**LISTED RECORDS:**
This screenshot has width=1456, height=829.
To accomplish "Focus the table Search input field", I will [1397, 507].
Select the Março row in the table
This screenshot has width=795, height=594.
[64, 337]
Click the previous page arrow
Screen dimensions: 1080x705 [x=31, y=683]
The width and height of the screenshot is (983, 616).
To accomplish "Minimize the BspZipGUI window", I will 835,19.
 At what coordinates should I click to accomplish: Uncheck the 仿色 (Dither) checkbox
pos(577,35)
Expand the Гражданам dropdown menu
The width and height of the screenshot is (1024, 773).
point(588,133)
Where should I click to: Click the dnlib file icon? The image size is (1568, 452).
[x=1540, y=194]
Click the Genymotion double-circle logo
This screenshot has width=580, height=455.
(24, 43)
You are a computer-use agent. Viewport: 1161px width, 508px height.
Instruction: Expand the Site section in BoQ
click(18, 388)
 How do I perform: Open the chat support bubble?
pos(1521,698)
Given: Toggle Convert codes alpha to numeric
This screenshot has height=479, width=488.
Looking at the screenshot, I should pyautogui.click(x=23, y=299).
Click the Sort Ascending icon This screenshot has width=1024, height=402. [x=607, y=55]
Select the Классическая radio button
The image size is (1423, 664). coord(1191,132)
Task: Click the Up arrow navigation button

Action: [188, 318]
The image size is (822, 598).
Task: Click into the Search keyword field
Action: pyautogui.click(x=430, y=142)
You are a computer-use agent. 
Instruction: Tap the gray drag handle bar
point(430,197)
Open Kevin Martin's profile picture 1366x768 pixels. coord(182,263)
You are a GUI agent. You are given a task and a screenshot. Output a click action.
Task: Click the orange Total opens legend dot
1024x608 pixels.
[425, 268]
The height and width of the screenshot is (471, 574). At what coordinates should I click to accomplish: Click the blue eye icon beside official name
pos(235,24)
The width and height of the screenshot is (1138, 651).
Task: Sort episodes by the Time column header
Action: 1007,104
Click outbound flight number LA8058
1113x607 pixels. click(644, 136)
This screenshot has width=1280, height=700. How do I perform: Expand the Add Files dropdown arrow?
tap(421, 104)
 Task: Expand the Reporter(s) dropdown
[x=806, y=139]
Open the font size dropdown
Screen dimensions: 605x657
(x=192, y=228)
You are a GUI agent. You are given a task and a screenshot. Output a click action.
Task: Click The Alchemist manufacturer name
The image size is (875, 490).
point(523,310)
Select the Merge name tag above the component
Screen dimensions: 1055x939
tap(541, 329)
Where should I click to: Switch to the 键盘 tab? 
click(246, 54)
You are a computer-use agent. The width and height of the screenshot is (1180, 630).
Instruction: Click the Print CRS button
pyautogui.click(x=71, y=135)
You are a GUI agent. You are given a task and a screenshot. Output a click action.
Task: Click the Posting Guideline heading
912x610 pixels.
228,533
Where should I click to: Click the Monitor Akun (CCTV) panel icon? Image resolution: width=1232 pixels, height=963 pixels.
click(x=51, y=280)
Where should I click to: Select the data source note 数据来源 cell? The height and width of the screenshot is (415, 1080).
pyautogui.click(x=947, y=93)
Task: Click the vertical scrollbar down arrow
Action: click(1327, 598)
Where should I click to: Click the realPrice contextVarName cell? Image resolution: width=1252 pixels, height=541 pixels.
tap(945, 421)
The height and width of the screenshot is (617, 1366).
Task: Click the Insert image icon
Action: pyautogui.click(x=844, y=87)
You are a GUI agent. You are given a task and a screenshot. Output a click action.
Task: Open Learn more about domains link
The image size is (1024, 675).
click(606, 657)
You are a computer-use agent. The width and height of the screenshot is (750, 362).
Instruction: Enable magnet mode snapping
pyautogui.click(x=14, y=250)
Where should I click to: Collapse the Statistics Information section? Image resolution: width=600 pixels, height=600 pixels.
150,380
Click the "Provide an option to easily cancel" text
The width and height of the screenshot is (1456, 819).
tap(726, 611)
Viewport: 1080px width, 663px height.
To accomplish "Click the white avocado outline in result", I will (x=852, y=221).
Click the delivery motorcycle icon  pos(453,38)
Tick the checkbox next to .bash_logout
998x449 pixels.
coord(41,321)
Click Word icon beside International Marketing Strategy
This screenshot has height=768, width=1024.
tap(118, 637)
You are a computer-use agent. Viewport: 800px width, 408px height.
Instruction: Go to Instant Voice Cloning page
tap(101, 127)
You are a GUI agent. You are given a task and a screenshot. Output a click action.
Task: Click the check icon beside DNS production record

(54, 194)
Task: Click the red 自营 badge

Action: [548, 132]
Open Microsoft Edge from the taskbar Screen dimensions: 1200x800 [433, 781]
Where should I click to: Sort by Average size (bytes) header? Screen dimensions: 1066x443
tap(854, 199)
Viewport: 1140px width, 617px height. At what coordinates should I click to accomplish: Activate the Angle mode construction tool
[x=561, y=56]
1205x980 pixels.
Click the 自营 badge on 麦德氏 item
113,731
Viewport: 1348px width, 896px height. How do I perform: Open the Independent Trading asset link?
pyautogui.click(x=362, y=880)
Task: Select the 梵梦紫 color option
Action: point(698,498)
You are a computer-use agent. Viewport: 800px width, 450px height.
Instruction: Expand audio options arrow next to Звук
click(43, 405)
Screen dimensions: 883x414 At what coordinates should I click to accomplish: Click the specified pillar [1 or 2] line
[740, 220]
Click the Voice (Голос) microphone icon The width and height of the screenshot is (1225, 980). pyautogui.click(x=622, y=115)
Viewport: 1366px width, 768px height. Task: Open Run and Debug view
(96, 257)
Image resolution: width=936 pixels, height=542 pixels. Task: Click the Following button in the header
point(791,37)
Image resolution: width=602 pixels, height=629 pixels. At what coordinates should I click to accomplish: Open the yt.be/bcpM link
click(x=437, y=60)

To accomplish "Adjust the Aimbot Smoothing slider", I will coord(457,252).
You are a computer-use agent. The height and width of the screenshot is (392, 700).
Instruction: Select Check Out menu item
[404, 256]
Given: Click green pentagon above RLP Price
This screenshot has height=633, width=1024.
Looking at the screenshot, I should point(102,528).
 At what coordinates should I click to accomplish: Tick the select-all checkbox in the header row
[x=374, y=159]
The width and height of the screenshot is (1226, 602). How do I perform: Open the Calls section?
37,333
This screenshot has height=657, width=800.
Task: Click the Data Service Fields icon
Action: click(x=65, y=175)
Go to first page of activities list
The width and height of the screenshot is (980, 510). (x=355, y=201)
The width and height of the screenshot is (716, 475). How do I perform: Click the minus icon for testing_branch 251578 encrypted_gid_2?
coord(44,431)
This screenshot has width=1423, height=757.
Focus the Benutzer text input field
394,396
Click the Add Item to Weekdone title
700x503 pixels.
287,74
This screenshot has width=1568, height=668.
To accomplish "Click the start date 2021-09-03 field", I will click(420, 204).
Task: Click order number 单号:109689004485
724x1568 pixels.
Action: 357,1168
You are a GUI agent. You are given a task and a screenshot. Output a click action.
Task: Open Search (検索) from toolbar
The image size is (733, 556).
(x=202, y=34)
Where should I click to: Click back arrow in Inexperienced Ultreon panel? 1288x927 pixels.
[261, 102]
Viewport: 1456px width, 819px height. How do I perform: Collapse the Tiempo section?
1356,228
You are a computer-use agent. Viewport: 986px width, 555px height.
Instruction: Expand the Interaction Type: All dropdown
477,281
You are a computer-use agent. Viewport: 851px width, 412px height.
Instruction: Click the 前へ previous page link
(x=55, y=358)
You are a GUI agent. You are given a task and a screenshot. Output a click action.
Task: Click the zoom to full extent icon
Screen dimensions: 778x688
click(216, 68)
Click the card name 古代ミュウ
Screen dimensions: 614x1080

**TASK TO CARRY OUT:** Give the count of lines in the data that contain the word "computer", and write nothing besides it.

**YOUR RESPONSE:** 9